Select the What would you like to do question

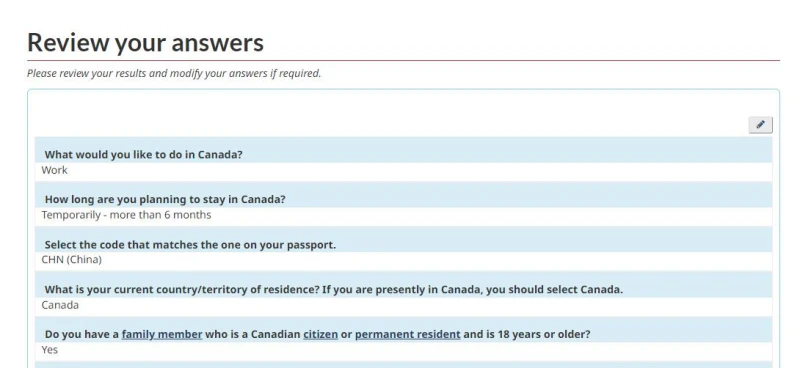pos(143,155)
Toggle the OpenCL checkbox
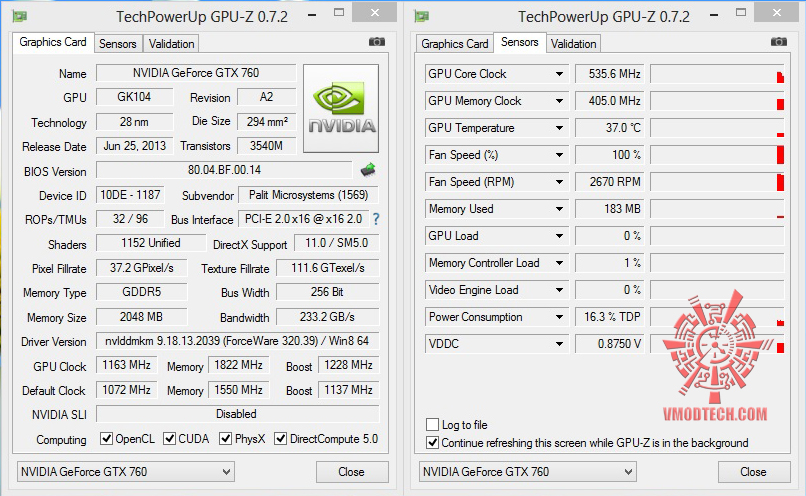Viewport: 806px width, 496px height. 107,439
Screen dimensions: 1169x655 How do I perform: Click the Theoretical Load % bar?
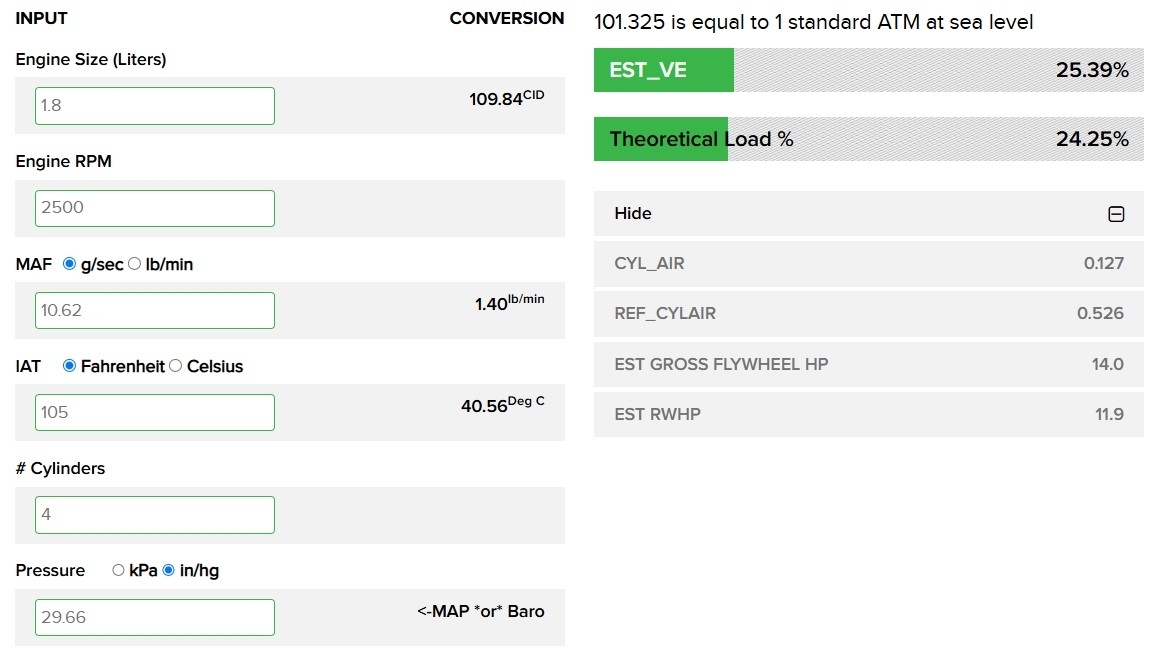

**WHAT YOU WILL DO**: Write out every line of the listing again, including the requests, and add 7 to each number in the answers, both coordinates and viewport dimensions. Leave out the pictures.

**WRITTEN SOLUTION**:
Select the What would you like to do question

pos(150,162)
Toggle the OpenCL checkbox
Viewport: 813px width, 503px height. 114,446
Screen dimensions: 1169x655 How do I perform: Click the Theoretical Load % bar?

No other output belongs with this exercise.